*Exercise details:* Your answer must be every line of the data that holds the string "computer".

Stored data entries
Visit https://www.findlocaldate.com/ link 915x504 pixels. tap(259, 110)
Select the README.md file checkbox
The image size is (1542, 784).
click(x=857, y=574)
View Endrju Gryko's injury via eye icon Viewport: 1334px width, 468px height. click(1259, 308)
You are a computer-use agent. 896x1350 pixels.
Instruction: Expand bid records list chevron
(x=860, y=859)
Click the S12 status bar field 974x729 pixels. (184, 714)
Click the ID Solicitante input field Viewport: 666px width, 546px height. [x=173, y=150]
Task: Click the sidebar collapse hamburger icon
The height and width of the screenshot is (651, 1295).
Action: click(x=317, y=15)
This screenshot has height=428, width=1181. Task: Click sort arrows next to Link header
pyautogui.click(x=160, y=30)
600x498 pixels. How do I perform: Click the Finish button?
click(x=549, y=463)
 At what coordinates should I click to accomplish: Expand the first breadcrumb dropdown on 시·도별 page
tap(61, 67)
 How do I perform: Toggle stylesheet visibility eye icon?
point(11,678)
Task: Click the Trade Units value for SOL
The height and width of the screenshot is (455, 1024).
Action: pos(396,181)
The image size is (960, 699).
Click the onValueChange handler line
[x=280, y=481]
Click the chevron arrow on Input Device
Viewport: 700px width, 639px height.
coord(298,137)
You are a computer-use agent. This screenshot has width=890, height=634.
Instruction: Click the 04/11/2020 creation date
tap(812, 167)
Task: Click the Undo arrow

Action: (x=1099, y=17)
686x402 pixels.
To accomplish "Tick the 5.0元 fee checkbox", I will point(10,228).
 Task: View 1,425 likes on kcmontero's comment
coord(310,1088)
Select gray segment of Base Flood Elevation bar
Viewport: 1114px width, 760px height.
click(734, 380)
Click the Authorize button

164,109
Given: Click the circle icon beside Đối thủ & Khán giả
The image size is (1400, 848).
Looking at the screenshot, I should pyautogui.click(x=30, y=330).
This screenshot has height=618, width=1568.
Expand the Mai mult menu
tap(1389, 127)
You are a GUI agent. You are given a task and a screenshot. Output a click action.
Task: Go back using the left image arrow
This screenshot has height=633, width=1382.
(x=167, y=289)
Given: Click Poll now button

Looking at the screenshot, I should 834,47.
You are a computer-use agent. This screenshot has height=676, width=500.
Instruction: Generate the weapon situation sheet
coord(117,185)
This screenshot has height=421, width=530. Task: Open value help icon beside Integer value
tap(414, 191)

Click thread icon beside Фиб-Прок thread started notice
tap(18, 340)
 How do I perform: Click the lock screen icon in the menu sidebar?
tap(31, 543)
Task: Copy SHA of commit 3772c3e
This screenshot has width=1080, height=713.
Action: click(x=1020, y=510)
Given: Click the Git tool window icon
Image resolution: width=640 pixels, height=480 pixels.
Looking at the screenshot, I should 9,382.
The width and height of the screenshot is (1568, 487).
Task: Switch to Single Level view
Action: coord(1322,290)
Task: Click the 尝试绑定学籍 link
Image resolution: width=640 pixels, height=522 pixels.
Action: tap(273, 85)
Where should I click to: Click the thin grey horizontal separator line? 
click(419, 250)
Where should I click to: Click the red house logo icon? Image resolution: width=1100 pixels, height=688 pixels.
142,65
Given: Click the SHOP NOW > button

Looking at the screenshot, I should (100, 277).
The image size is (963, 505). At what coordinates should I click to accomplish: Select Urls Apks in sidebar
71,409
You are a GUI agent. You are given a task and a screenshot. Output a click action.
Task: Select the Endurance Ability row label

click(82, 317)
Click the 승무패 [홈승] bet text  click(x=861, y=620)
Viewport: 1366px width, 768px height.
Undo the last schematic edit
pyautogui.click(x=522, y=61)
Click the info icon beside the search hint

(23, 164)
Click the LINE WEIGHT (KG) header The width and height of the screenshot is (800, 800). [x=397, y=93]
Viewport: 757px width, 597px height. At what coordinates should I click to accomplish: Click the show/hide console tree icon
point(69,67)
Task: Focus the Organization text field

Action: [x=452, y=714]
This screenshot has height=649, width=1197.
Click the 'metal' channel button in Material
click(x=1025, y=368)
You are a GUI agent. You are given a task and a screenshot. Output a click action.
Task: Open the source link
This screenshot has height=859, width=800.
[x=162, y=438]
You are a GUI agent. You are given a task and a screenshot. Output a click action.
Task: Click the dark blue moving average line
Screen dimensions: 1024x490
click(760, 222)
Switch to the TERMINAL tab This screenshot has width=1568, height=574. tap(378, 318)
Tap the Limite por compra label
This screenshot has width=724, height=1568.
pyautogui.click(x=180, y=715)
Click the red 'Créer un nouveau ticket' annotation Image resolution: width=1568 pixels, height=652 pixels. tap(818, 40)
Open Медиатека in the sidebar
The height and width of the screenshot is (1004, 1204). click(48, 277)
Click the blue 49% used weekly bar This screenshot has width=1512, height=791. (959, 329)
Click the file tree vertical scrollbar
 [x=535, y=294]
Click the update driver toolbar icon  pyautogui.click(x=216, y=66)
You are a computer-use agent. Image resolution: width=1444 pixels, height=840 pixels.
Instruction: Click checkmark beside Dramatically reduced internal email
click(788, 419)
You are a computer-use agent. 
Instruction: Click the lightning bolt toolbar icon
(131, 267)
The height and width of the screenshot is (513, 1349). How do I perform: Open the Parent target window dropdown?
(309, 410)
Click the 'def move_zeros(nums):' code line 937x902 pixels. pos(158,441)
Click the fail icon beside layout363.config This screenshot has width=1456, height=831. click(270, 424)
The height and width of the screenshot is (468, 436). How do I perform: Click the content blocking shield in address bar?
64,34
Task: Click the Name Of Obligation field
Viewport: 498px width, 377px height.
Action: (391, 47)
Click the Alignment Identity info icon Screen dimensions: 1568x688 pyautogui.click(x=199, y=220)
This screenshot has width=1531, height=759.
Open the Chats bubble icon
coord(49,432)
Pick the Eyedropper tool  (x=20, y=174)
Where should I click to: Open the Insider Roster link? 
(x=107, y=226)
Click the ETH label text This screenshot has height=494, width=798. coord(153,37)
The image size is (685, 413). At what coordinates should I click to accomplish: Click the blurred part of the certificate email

*Problem solution:*
You are a computer-use agent. 896x1350 pixels.
You are a computer-use agent. This screenshot has width=890, height=634.
You are a computer-use agent. This screenshot has height=676, width=500.
You are a computer-use agent. Image resolution: width=1444 pixels, height=840 pixels.
You are a computer-use agent. 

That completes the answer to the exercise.